DATA RECORDS.

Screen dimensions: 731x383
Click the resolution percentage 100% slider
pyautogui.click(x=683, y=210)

---

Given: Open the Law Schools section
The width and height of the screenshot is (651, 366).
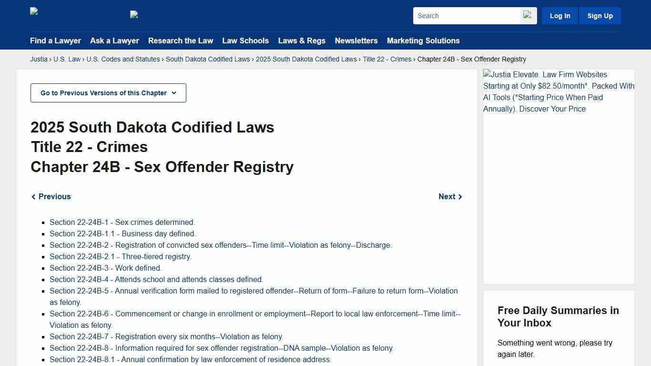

WHAT YOU WILL DO. Please transcribe only the lines in the records above running from the line that has "Given: Open the Law Schools section" through the line that has "The width and", both included, exactly as they appear.

ANSWER TO THE EXERCISE.
Given: Open the Law Schools section
The width and height of the screenshot is (651, 366).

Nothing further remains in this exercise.